Apache Cassandra — Internal Architecture

A developer's guide to how Cassandra actually works under the hood: cluster architecture, the storage engine, replication, the Log-Structured Merge tree, and how data moves when nodes join or leave.

Apache Cassandra is a distributed, wide-column NoSQL database designed for high write throughput, linear horizontal scalability, and no single point of failure. Its design borrows two big ideas: the data distribution and replication model from Amazon Dynamo (consistent hashing, tunable consistency, gossip, hinted handoff) and the on-disk storage model from Google Bigtable (the Log-Structured Merge tree, memtables, and SSTables). Understanding Cassandra means understanding how those two halves fit together.

Contents

  1. Design Goals and Core Ideas
  2. Cluster Architecture
  3. Data Distribution & the Token Ring
  4. Replication
  5. Storage Engine: LSM Tree
  6. Write Path
  7. Read Path
  8. Membership & Failure Detection
  9. Adding a Node
  10. Removing a Node
  11. Summary

1. Design Goals and Core Ideas

Every internal decision in Cassandra traces back to a small set of goals. Keeping them in mind makes the rest of the architecture predictable.

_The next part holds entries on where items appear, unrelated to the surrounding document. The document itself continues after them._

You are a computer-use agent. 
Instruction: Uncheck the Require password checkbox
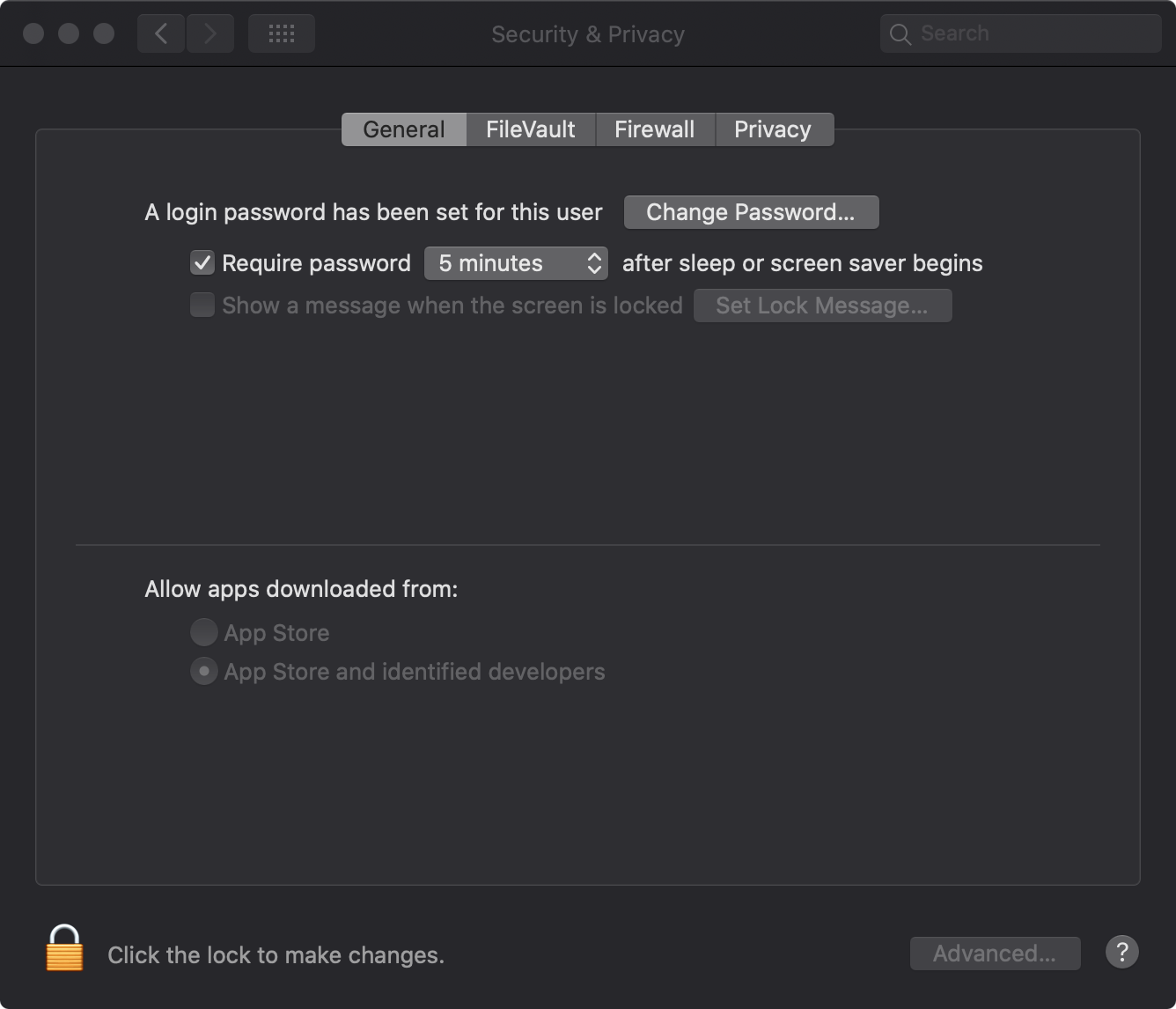(202, 262)
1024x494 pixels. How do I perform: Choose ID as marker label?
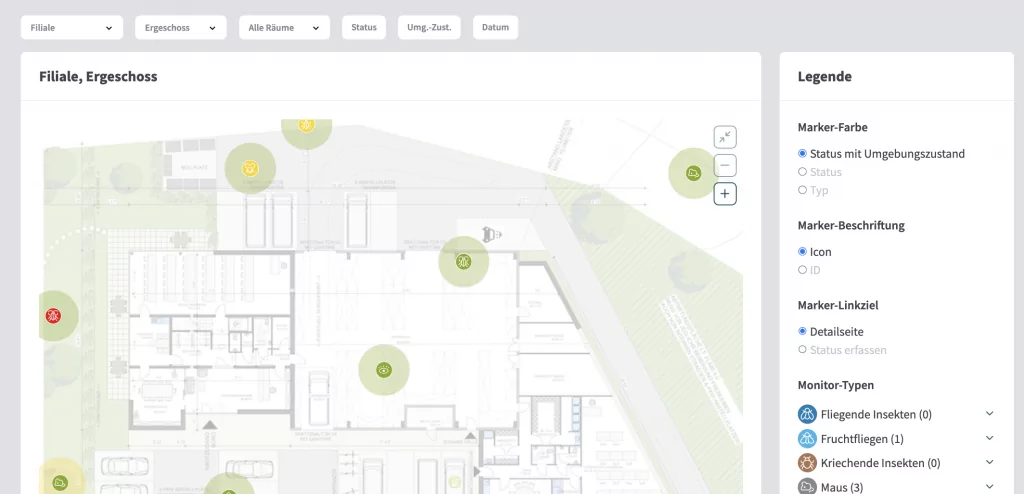point(803,270)
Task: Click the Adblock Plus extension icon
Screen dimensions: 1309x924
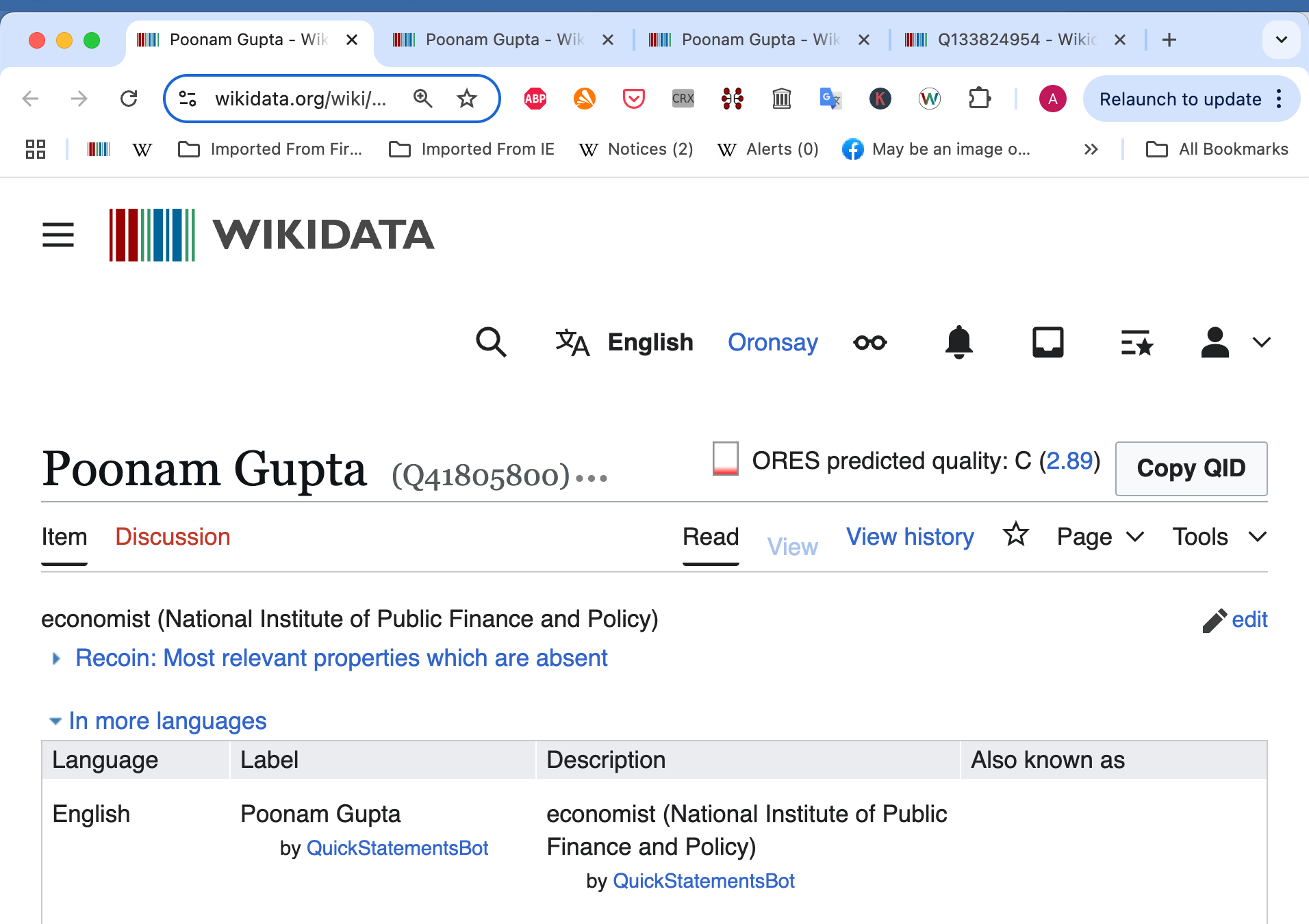Action: pyautogui.click(x=535, y=99)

GoalHow Cassandra achieves it
No single point of failureFully peer-to-peer. Every node is identical; there is no master, no name node, no config server.
Linear scalabilityData is partitioned across nodes by a hash ring. Adding nodes adds capacity proportionally.
High write throughputWrites are append-only (commit log + in-memory memtable). No read-before-write, no in-place updates.
Tunable consistencyThe client chooses, per query, how many replicas must respond. Trade latency against consistency.
Always-on availabilityAn AP system (in CAP terms). It favors availability and partition tolerance; consistency is tunable, not absolute.

2. Cluster Architecture

A Cassandra cluster is a ring of identical, equal peers. There is no coordinator process and no leader election for data ownership. Any node can accept any request; the node that receives a client request becomes the coordinator for that single request and routes it to the nodes that own the data.

Peer-to-peer ring
Every node is identical and gossips with every other node. The node a client hits becomes the coordinator for that request.

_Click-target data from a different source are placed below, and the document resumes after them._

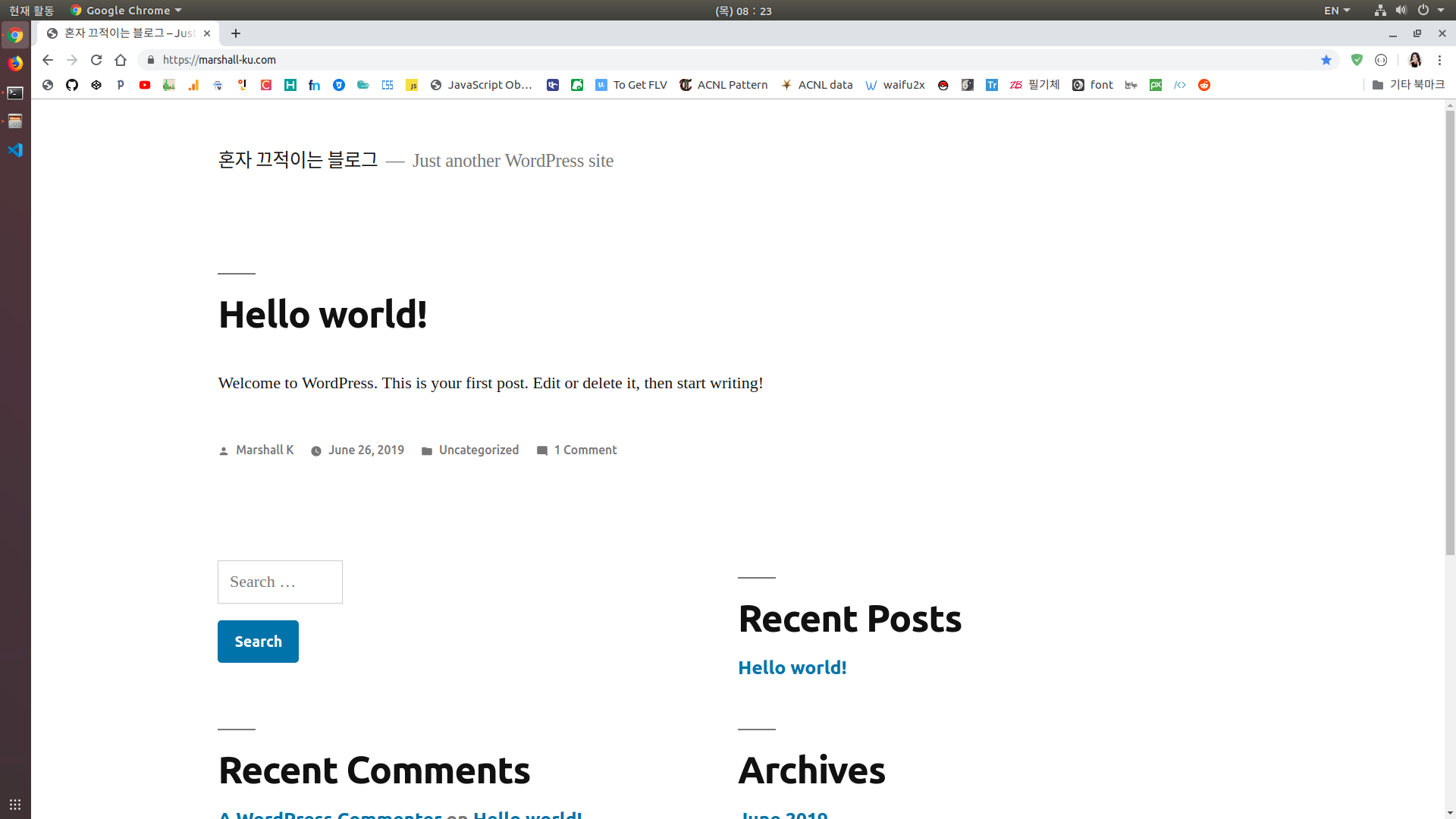Click the vertical page scrollbar thumb
The width and height of the screenshot is (1456, 819).
click(x=1450, y=334)
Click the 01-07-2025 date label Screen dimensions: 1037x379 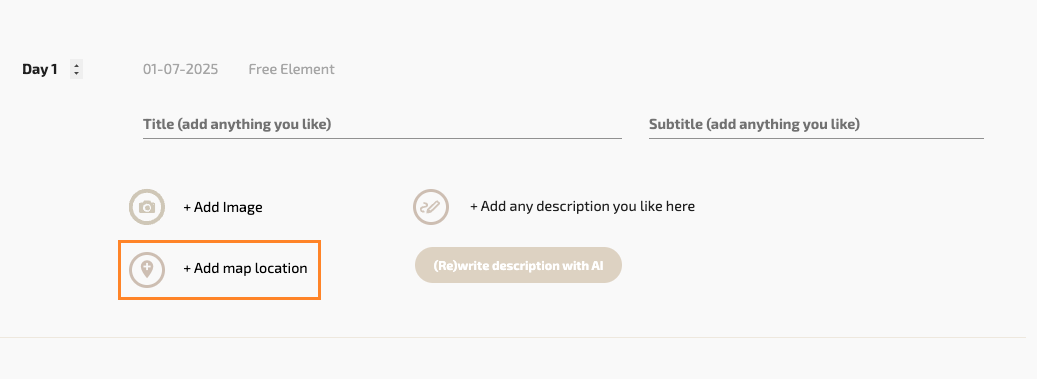coord(181,69)
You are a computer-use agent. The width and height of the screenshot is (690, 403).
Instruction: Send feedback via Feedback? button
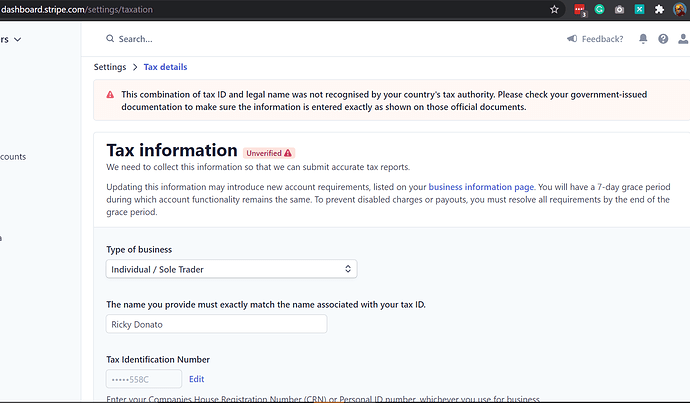point(595,39)
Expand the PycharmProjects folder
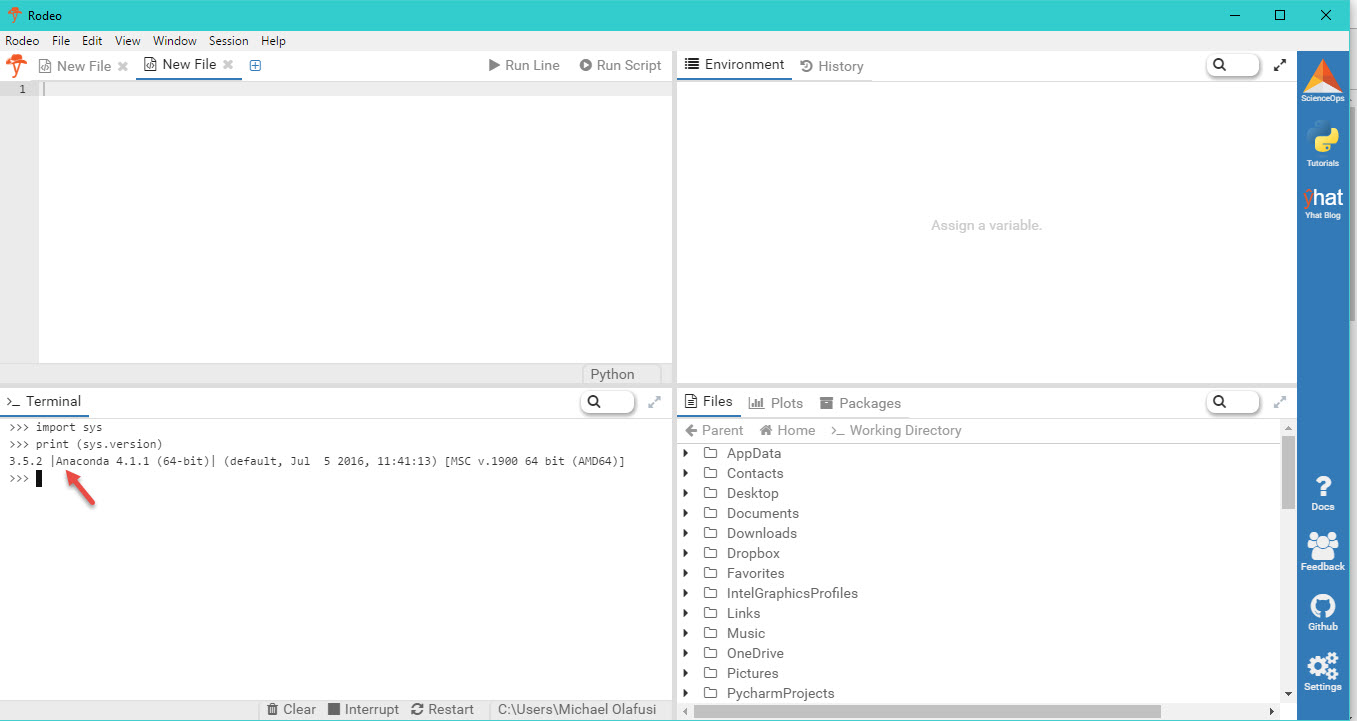This screenshot has width=1357, height=721. (686, 693)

The key components running on every node are:

3. Data Distribution: Partitioning and the Token Ring

Cassandra distributes data using consistent hashing. The entire output space of the hash function (a 64-bit signed integer for Murmur3) is treated as a ring. Each node is assigned one or more tokens — positions on the ring. A node owns the range of tokens from the previous node's token (exclusive) up to its own token (inclusive).

Token ring
The partition key is hashed to a token; the token determines which node owns the row.

To locate a row, Cassandra hashes its partition key to a token, then walks clockwise around the ring to find the first node whose range contains that token. That node is the first replica; the next N-1 nodes clockwise hold the additional copies.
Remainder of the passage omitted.